Context: For the one project sampled for Davis-Bacon requirements, the School Corporation did not obtain the weekly payroll reports certifications from the company that performed renovations on the School Corporation. Therefore, no review was performed to ensure that pay rates complied with the federal wage rate requirements. Additionally, the School Corporation did not have a contract with the company that included the clause for the federal wage rate requirements. The amount disbursed and reported on the SEFA during the audit period is $231,000. Audit adjustments were proposed, accepted by the School Corporation, and made to the SEFA to correct the issues noted above. We also noted there was no documented, secondary review of the information in the SEFA by someone other than the preparer. Contact Person Responsible for Corrective Action: Lisa Baker, Business Manager/Treasurer Contact Phone Number: 765-664-0624 Views of Responsible Official: We concur with the finding. Description of Corrective Action Plan: Davis-Bacon requirements is a repeat finding due to the timing of the prior audit and a lag for new controls to take effect. When the School Corporation is awarded federal funds that will be used for construction, alteration, or repair projects in excess of $2,000, the superintendent and/or business manager will notify the contractors that the project is being funded by federal funds and the requirements as outlined by the Davis-Bacon Act.

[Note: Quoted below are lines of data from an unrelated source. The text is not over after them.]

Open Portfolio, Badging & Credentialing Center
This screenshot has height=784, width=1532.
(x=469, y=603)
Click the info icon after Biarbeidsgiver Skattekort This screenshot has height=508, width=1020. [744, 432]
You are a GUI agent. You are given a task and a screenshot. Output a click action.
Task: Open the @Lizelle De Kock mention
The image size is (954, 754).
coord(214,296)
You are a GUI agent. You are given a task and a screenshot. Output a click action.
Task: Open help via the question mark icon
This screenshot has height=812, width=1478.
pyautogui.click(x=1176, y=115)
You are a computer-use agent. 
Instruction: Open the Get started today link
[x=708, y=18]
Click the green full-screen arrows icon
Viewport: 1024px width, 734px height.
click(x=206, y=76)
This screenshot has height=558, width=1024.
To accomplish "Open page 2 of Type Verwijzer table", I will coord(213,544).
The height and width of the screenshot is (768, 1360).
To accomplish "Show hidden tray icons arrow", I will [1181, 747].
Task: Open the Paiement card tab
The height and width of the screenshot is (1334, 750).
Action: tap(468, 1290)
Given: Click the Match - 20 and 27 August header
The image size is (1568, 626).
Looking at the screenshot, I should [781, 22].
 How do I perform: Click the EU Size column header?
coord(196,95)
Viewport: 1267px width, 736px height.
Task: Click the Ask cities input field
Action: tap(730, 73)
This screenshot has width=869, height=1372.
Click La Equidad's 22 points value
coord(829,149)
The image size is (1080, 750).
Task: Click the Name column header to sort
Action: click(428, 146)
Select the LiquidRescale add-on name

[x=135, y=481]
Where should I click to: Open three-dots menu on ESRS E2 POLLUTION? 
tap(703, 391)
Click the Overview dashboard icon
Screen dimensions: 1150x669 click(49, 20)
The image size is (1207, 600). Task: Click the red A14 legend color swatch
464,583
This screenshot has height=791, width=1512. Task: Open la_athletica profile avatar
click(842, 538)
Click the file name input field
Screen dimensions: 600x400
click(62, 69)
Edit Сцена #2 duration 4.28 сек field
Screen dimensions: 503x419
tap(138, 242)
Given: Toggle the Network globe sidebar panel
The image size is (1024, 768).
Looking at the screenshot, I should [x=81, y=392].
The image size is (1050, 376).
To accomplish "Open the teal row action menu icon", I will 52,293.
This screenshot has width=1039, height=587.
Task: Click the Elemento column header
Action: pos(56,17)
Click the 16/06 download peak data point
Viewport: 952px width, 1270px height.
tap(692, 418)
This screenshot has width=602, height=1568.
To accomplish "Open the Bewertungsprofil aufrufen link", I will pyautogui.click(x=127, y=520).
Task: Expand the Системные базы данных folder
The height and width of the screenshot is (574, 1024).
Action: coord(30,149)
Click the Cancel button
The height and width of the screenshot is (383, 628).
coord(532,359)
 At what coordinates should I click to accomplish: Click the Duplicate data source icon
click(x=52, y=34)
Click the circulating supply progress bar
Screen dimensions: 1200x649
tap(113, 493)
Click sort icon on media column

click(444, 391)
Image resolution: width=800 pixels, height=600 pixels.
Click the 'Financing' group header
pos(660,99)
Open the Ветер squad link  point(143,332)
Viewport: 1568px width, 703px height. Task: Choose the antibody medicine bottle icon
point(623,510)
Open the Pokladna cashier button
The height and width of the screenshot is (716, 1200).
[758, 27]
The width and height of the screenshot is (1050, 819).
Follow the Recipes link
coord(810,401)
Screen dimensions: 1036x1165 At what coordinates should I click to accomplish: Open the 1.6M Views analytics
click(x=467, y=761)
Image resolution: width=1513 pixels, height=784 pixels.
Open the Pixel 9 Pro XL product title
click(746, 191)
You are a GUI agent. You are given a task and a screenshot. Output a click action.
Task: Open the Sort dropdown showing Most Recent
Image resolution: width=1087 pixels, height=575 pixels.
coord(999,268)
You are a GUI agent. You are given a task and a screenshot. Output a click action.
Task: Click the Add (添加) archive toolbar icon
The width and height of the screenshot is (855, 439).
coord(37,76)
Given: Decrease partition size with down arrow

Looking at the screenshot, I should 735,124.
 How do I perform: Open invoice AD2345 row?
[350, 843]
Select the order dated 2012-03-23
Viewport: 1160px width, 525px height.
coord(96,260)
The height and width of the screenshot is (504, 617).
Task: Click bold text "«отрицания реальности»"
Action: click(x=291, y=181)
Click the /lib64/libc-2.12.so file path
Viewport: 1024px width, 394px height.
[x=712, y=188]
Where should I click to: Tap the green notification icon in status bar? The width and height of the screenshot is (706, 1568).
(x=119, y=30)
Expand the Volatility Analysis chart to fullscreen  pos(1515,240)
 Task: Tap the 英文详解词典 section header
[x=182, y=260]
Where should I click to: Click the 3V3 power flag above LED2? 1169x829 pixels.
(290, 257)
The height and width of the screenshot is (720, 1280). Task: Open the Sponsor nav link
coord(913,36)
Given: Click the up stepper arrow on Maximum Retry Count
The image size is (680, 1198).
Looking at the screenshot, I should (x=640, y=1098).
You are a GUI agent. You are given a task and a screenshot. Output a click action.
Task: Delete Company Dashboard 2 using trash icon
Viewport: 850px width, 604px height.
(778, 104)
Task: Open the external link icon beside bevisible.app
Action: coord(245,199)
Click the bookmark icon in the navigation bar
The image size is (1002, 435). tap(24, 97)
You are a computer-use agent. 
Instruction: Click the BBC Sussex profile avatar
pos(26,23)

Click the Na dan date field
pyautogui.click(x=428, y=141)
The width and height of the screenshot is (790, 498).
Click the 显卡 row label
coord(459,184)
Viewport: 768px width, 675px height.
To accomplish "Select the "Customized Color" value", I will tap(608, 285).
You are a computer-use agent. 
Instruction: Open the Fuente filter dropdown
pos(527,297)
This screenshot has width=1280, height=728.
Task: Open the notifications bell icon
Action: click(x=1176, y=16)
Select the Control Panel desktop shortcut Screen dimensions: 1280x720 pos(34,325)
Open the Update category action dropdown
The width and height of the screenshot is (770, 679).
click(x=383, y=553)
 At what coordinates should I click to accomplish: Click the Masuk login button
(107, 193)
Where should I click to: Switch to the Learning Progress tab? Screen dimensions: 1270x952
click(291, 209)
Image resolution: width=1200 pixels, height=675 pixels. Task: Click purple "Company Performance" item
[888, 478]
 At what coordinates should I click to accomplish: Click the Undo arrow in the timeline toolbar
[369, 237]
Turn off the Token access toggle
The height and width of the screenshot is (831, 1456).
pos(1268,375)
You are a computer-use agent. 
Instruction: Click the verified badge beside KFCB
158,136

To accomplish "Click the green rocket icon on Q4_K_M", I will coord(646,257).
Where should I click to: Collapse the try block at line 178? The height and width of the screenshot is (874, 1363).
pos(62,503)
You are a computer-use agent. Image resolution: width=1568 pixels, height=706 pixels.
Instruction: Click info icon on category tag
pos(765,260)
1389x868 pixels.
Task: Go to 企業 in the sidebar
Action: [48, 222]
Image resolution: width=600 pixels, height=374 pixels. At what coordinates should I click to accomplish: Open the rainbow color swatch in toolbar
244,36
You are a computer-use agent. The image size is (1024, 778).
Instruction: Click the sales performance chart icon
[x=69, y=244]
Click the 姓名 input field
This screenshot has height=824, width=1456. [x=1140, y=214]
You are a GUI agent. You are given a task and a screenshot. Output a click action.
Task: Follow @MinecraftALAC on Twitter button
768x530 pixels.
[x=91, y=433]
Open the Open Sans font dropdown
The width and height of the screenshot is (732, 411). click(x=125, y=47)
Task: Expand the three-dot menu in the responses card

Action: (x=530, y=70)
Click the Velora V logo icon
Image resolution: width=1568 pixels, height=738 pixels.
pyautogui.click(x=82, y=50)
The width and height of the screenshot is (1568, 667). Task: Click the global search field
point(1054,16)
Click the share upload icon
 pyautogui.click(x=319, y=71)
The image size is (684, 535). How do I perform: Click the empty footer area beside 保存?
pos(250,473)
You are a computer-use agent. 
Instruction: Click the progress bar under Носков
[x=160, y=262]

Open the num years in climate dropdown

In addition, the superintendent and/or the business manager will ensure that the contractors provide weekly payroll report certifications and will review the documents to ensure compliance with the wage rate requirements. The SEFA, which is included with the Annual Financial Report, is reviewed by the deputy treasurer upon its completion. Going forward, any corrections or adjustments made to the SEFA will be reviewed by the deputy treasurer or other district office employee. Anticipated Completion Date: Corrective action steps have been implemented and will be refreshed.